West Windsor Township and the West Windsor Police Department are going purple for a purpose this month in observance of Pancreatic Cancer Awareness Month. The department’s patrol vehicles are sporting purple ribbons to raise awareness of one of the deadliest forms of cancer.

“Pancreatic cancer is the third leading cause of cancer death and is on pace to move up to second as early as next year,” said Mayor Hemant Marathe. “The five-year survival rate is just 9 percent, and pancreatic cancer is one of the few cancers in which overall deaths are climbing rather than declining. We are committed to joining with our community partners to raise awareness. This is personal since three of my friends were diagnosed with this disease in the past two years.”

Marathe and Police Chief Robert Garofalo have teamed up with Kelly’s Heroes: Fighting Pancreatic Cancer, an East Windsor-based 501c3, to raise attention.

“Increased awareness is important for improving the future of pancreatic cancer,” said Garofalo. “West Windsor has a longstanding tradition of passing a proclamation in observance of Pancreatic Cancer Awareness Month—now we’re taking that message to the streets via our patrol cars.”

Kelly’s Heroes is a member of the World Pancreatic Cancer Coalition, which is composed of 80 nonprofit advocacy organizations from 30 countries. Its efforts culminate on Nov. 21—World Pancreatic Cancer Day—with outreach activities to educate people about the symptoms of pancreatic cancer.

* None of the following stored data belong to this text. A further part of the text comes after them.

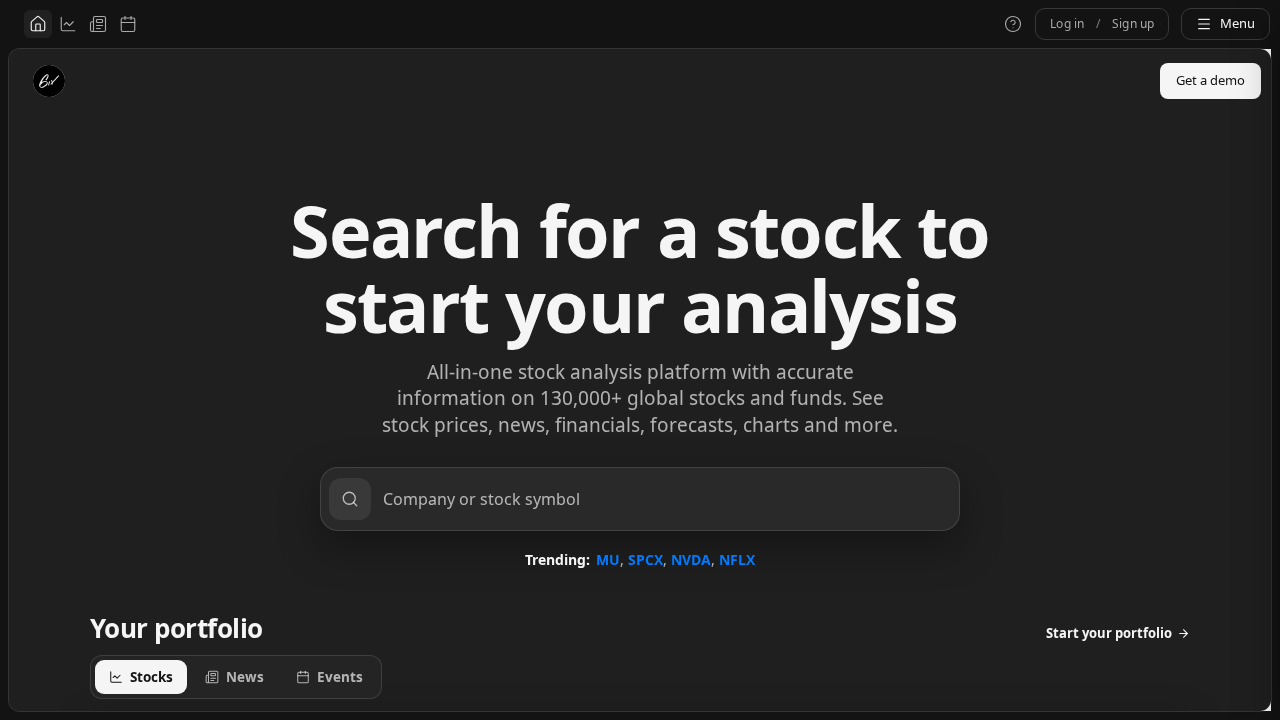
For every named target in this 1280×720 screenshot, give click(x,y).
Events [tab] (340, 677)
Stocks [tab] (151, 677)
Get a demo (1210, 80)
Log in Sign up (1102, 23)
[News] (98, 24)
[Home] (38, 24)
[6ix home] (49, 81)
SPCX (645, 559)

Early detection is critical to diagnosing the disease in its early stages, when treatment including surgery provides the best chance of survival.

“We appreciate the exposure West Windsor is providing to the cause,” said Kerry McKean Kelly, co-founder of Kelly’s Heroes. The nonprofit is inspired by her husband Steve Kelly, who died of pancreatic cancer in 2015 at age 55.

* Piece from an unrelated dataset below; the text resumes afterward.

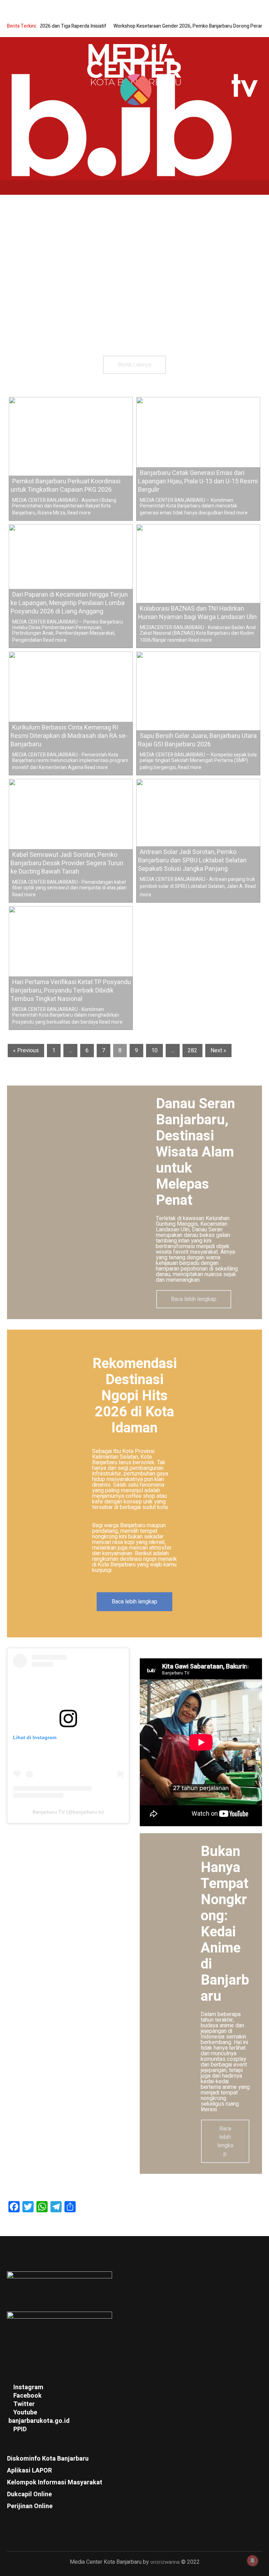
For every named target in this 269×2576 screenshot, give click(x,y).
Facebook (27, 2395)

“If there’s one thing we could impart on people during November, it’s to know the symptoms of pancreatic cancer—including abdominal pain, jaundice, upper back pain, rapid weight loss and rapid-onset diabetes. If you’re experiencing these symptoms, listen to your body, see your medical provider and ask them about pancreatic cancer.”

West Windsor is playing an important role in advancing the cause of pancreatic cancer. Erytech, an international biopharmaceutical company, recently opened a new manufacturing facility on Alexander Road, where it is producing an individualized potential new therapy which encapsulates drugs in red blood cells. Erytech is conducting clinical trials of this potential new pancreatic cancer treatment across the United States and parts of Europe.